Take a few minutes and look online. Someone, somewhere, is advocating processing sargassum into cosmetics, sunscreen, nutritional supplements, hair treatments, biofuel, paper, shoes, bricks, livestock feed and more. One of the most popular ideas for a sargassum product is fertilizer.

In the Virgin Islands, some farmers use raw sargassum cleared from shoreline areas to spread on their crops, Agriculture Commissioner Positive Nelson said. The department is not involved in those efforts, nor is it involved in research on sargassum, he said, because it does not have the necessary resources for the work.

International experiments and commercial ventures around mulch, compost and fertilizer began while the Sargasso Sea, which encompasses Bermuda at its western edge, was still the primary source of occasional drifting clumps of seaweed in the Atlantic and Caribbean.

That was well before 2011 when the “golden tides” of sargassum that have become an annual phenomenon in Mexico and throughout the Caribbean first appeared. More recently, satellite imagery tracked the Great Atlantic Sargassum Belt – the largest algae bloom ever known, estimated by NASA to weigh 20 million tons in 2018 – that stretches between the west coast of Africa and the Gulf of Mexico.

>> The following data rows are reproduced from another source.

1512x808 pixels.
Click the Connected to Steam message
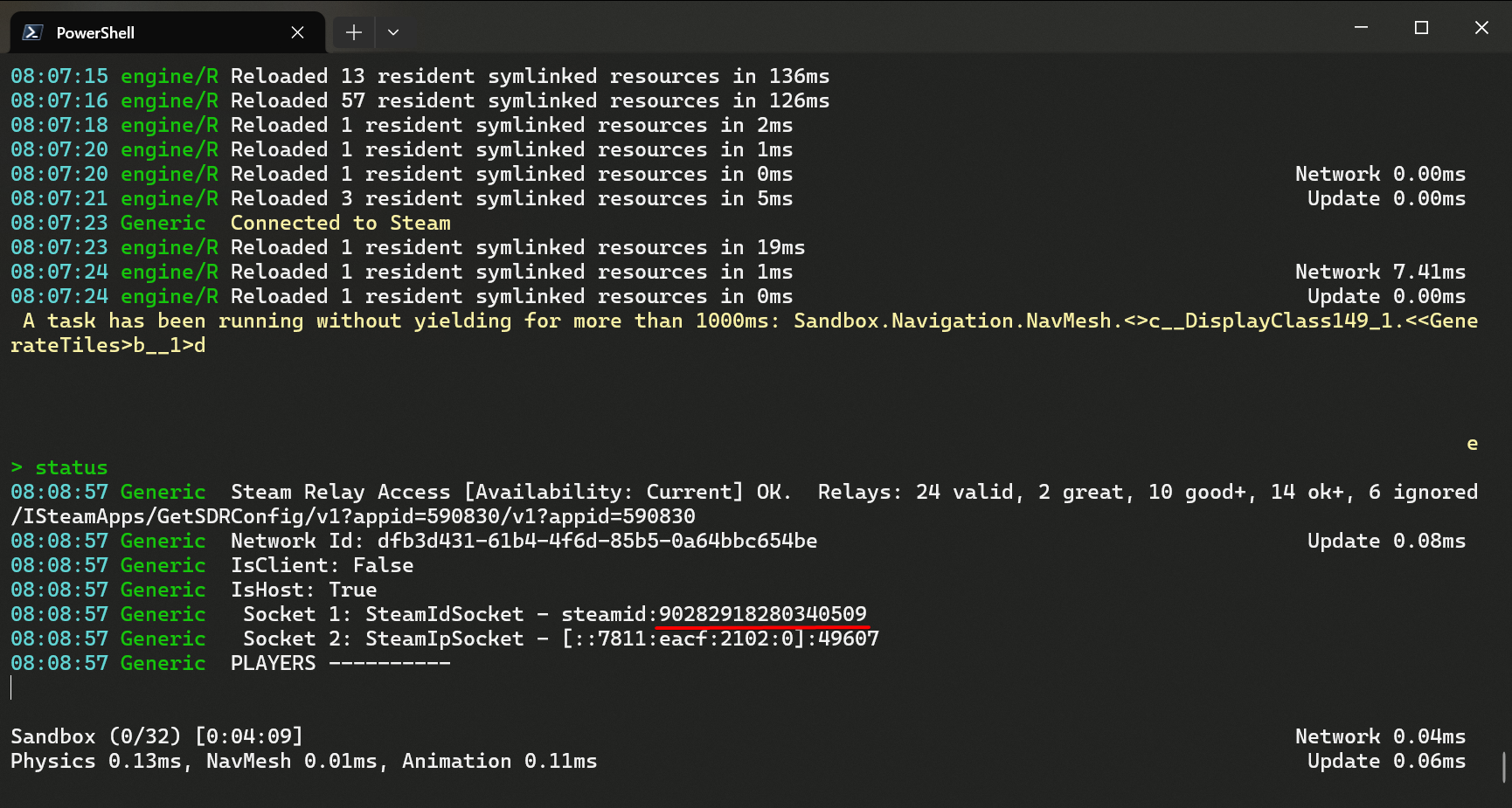340,223
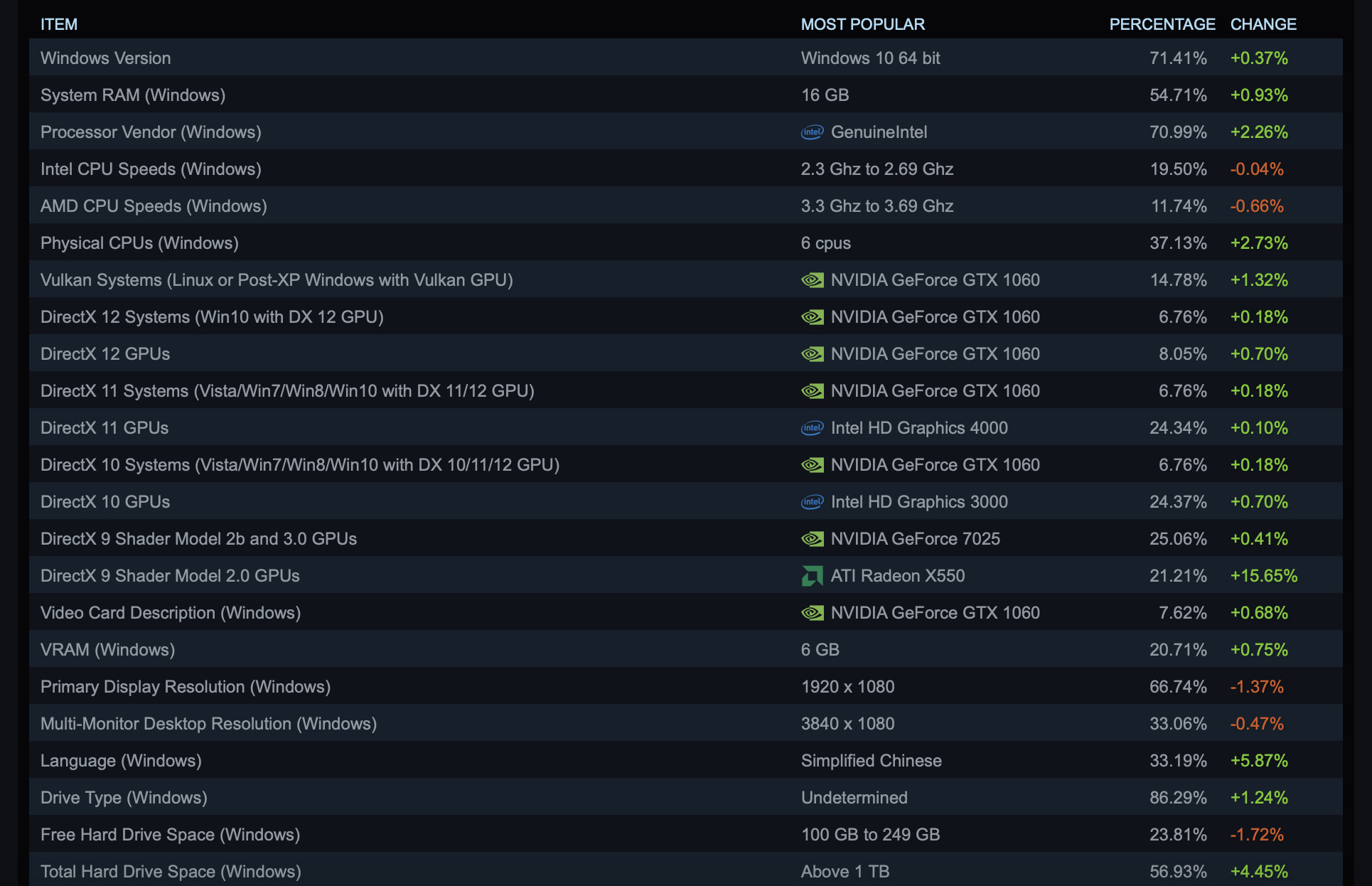Select the Multi-Monitor Desktop Resolution row
Screen dimensions: 1372x886
click(x=208, y=724)
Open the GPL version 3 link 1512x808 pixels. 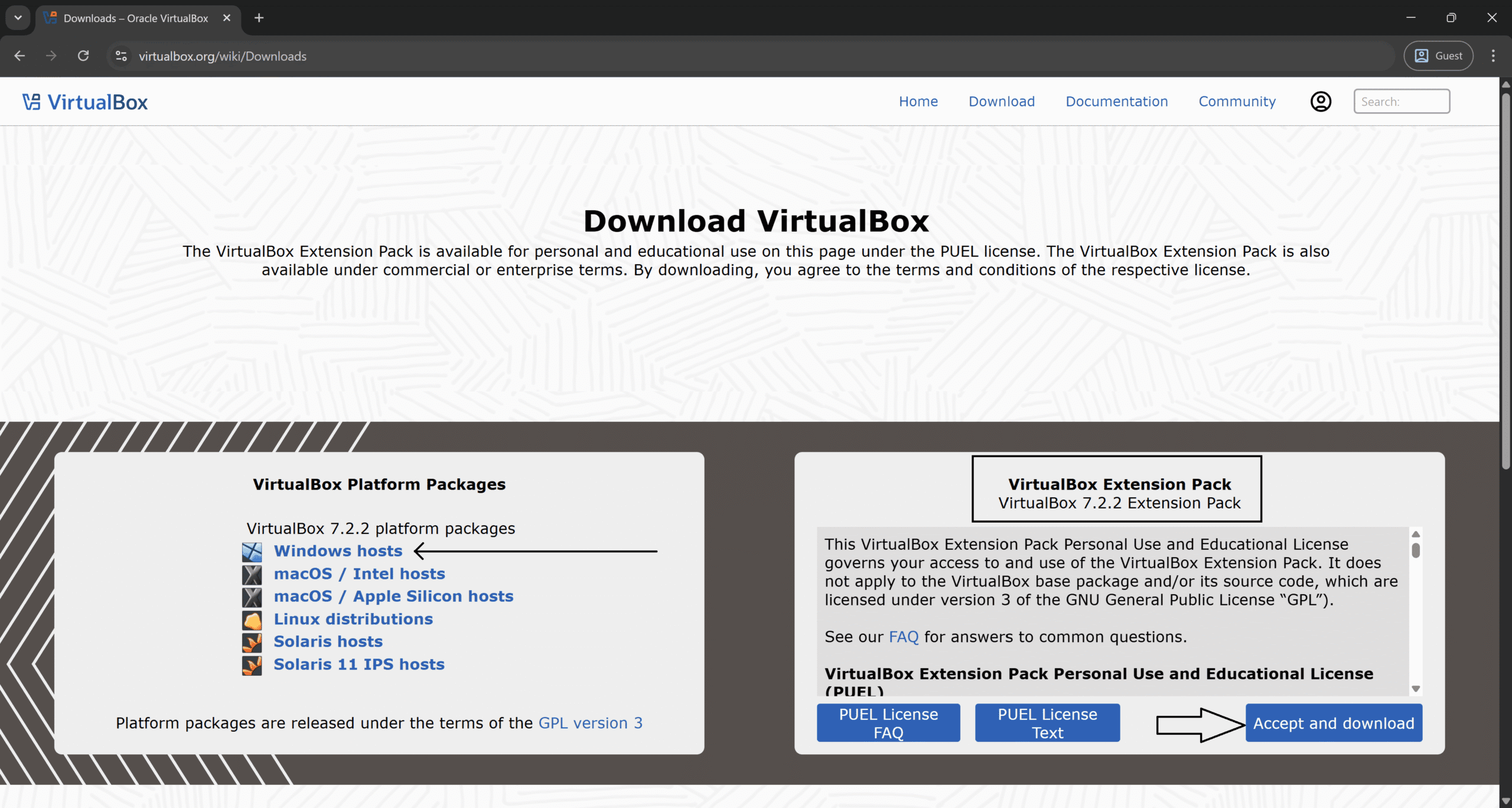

University of the Virgin Islands researcher Edwin Cruz Rivera said the ideal way to handle thick blankets of sargassum that wash up on shore, clogging beaches, rotting, smelling and generally causing a nightmare for tourist destinations like the Virgin Islands, would be to get the seaweed back into the ocean before it and the sea creatures it carries decompose. But clearly, he said, “that’s not a practical solution.”